There was a letter besides, which Tom put in his pocket.
The coachman was so earnest in his approval of Mrs Lupin's provident habits, and congratulated Torn so warmly on his good fortune, that Tom felt it necessary, for the lady's sake, to explain that the basket was a strictly Platonic basket, and had merely been presented to him in the way of friendship. When he had made the statement with perfect gravity; for he felt it incumbent on him to disabuse the mind of this lax rover of any incorrect impressions on the subject; he signified that he would be happy to share the gifts with him, and proposed that they should attack the basket in a spirit of good fellowship at any time in the course of the night which the coachman's experience and knowledge of the road might suggest, as being best adapted to the purpose. From this time they chatted so pleasantly together, that although Tom knew infinitely more of unicorns than horses, the coachman informed his friend the guard at the end of the next stage, 'that rum as the box-seat looked, he was as good a one to go, in pint of conversation, as ever he'd wish to sit by.'
Yoho, among the gathering shades; making of no account the deep reflections of the trees, but scampering on through light and darkness, all the same, as if the light of London fifty miles away, were quite enough to travel by, and some to spare. Yoho, beside the village green, where cricket-players linger yet, and every little indentation made in the fresh grass by bat or wicket, ball or player's foot, sheds out its perfume on the night. Away with four fresh horses from the Bald-faced Stag, where topers congregate about the door admiring; and the last team with traces hanging loose, go roaming off towards the pond, until observed and shouted after by a dozen throats, while volunteering boys pursue them. Now, with a clattering of hoofs and striking out of fiery sparks, across the old stone bridge, and down again into the shadowy road, and through the open gate, and far away, away, into the wold. Yoho!
Yoho, behind there, stop that bugle for a moment! Come creeping over to the front, along the coach-roof, guard, and make one at this basket! Not that we slacken in our pace the while, not we; we rather put the bits of blood upon their metal, for the greater glory of the snack. Ah! It is long since this bottle of old wine was brought into contact with the mellow breath of night, you may depend, and rare good stuff it is to wet a bugler's whistle with. Only try it. Don't be afraid of turning up your finger, Bill, another pull! Now, take your breath, and try the bugle, Bill. There's music! There's a tone!' over the hills and far away,' indeed. Yoho! The skittish mare is all alive to-night. Yoho! Yoho!

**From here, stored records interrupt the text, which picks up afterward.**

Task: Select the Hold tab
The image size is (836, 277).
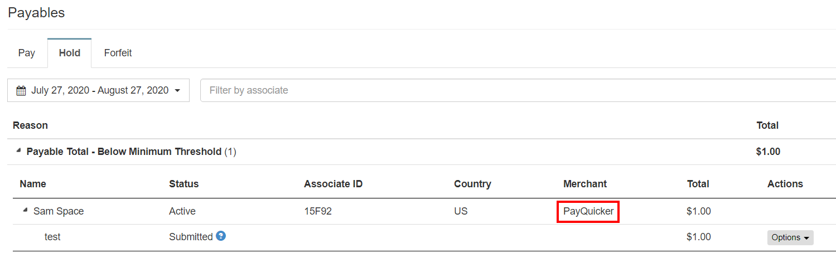Action: tap(70, 53)
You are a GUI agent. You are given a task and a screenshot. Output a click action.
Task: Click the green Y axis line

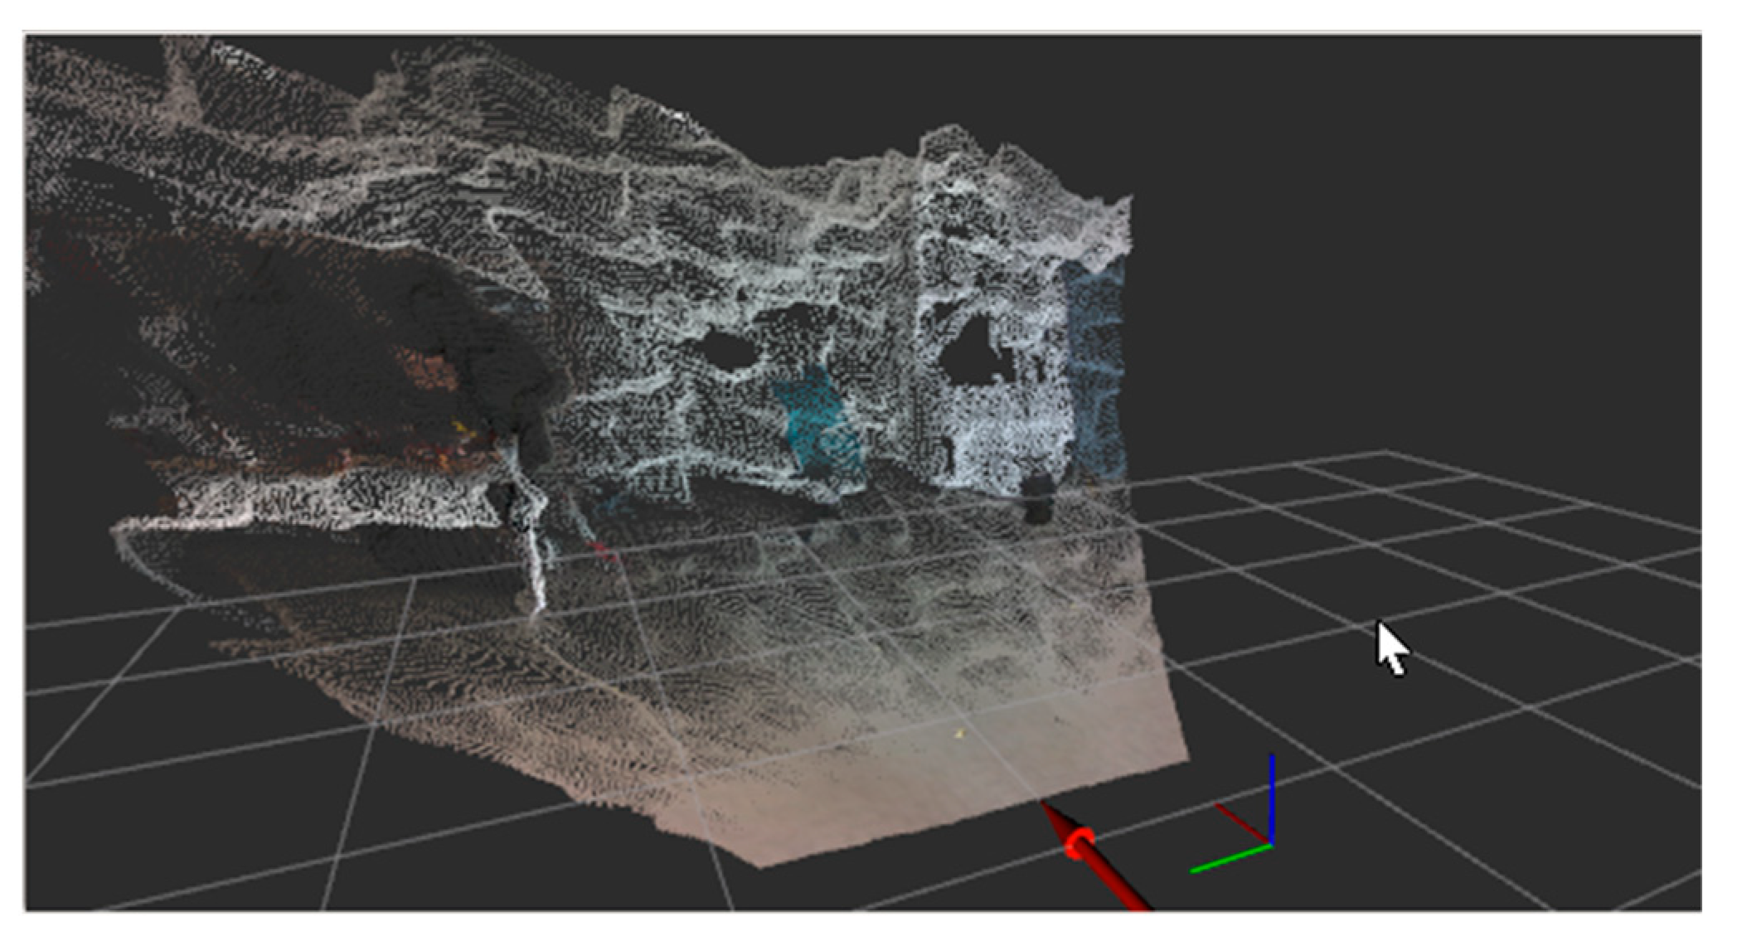pyautogui.click(x=1230, y=858)
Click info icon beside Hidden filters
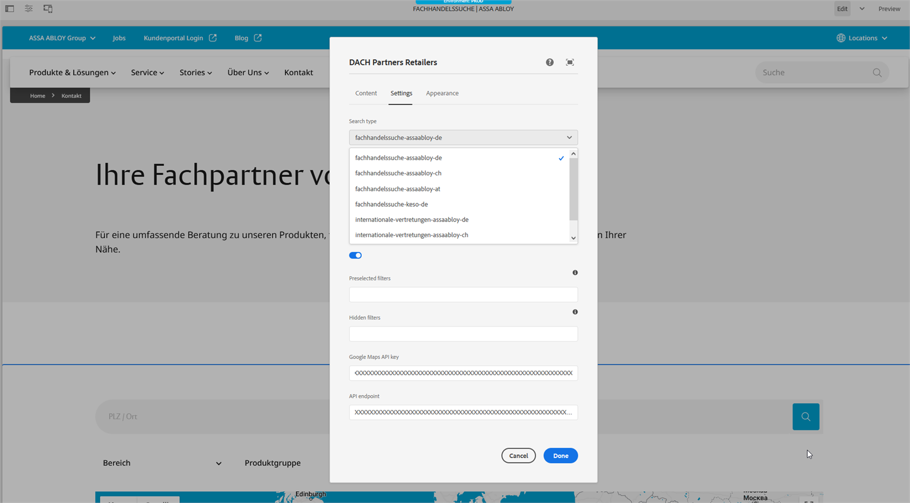 coord(575,312)
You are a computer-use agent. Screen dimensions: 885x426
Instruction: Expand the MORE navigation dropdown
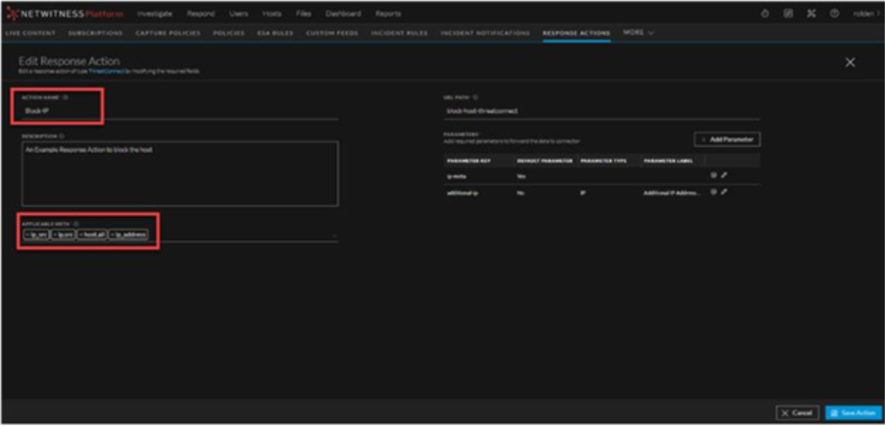tap(638, 32)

See the bright moon! High up before we know it; making the earth reflect the objects on its breast like water. Hedges, trees, low cottages, church steeples, blighted stumps and flourishing young slips, have all grown vain upon the sudden, and mean to contemplate their own fair images till morning. The poplars yonder rustle that their quivering leaves may see themselves upon the ground. Not so the oak; trembling does not become HIM; and he watches himself in his stout old burly steadfastness, without the motion of a twig. The moss-grown gate, ill-poised upon its creaking hinges, crippled and decayed swings to and fro before its glass, like some fantastic dowager; while our own ghostly likeness travels on, Yoho! Yoho! through ditch and brake, upon the ploughed land and the smooth, along the steep hillside and steeper wall, as if it were a phantom- Hunter.
Clouds too! And a mist upon the Hollow! Not a dull fog that hides it, but a light airy gauze-like mist, which in our eyes of modest admiration gives a new charm to the beauties it is spread before; as real gauze has done ere now, and would again, so please you, though we were the Pope. Yoho! Why now we travel like the Moon herself. Hiding this minute in a grove of trees; next minute in a patch of vapour; emerging now upon our broad clear course; withdrawing now, but always dashing on, our journey is a counter-part of hers.